Saturday, January 25, 2025

Robert Utley on Revelation 16:5

In "You Can Understand the Bible," Dr. Robert Utley writes:

"Righteous are You" This is an allusion to Moses' song in Deuteronomy 32:0 (especially Revelation 16:5) or possibly Psalms 119:137.

"who are and who were" Notice that there is no future element as in Revelation 1:4, Revelation 1:8; Revelation 4:8, because there is no future time (cf. Revelation 11:17). This is the end! This is purposeful; note the threefold designation of Revelation 1:4. Time is no more! The end (i.e., Parousia) is revealed several times in Revelation, not just Revelation 19:0. Each of the seals, trumpets, and bowls ends with the Second Coming and culmination of history. This is why I Think the recapitulation theory for the interpretation of Revelation is best!

Utley received Doctor of Ministry (Major project in Historical-Grammatical Hermeneutics) Trinity Evangelical Divinity School, Deerfield, IL (according to this page)  I should point out that some of the typos are probably due to the webpage from which I'm quoting Utley's material, as there obviously is not a "Deuteronomy 32:0," and one ought not cite Psalm 119 as "Psalms 119."

Utley offers a slightly different take on why there is "no future element" here, namely "because there is no future time ... This is the end! ... Time is no more!"

At Revelation 11:17, Utley writes: 

Notice that the future aspect of this common description of God (except for some sixteenth century late minuscule Greek manuscripts) is left out because God has begun to reign.
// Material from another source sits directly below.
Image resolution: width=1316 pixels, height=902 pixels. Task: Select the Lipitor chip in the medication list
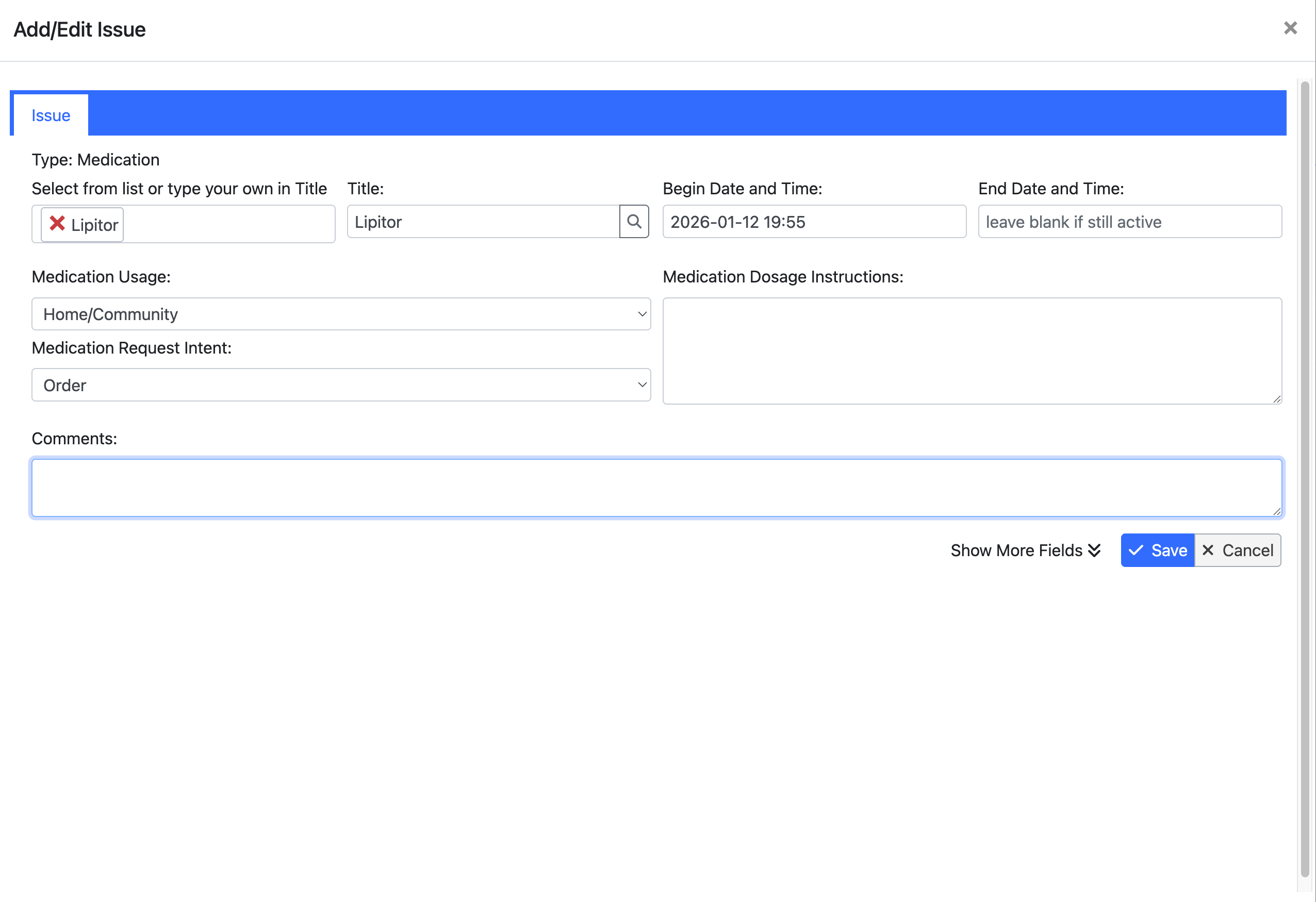[93, 224]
The last of these three chronological aspects will never be mentioned again in the book of the Revelation. The Kingdom has come (cf. Revelation 11:15-16)! This gives evidence that the recapitulation theory of the parallel relationship between the seals, trumpets, and bowls is true!

Notice his explanation here says that the kingdom has come.  He could add that the King has come.

At Revelation 1:4, Utley writes:

"from Him who is and who was and who is to come" This is obviously a title for the unchanging Covenant God (cf. Psalms 102:7; Malachi 3:6; James 1:17). Its grammatical form is awkward in Greek but may reflect an Aramaic background. The literal phrase is "from the One who is, from the One who was, and the One coming" (cf. Revelation 4:8). This phrase reflects the OT covenant title "I Am" (YHWH, cf. Exodus 3:14, see SPECIAL TOPIC: NAMES FOR DEITY at Revelation 1:8). This phrase is used for God the Father in Revelation 1:4 and 8, and of Jesus Christ in Revelation 1:17 and 18 (cf. Hebrews 13:8). The purposeful transfer of titles from YHWH to Jesus was one way the NT authors asserted the Deity of Jesus.

This threefold phrase of God as past, present, and future is modified in Revelation 11:17 and Revelation 16:5, which is the Second Coming at the end of the trumpets, to just the present and past because the future (end-time) has dawned.

The linked "Special topic" contains additional discussion of YHWH among other names of God.

Here Utley again suggests that it is the second coming that serves as the reason that "the coming one" is not included at Revelation 11:17 and Revelation 16:5.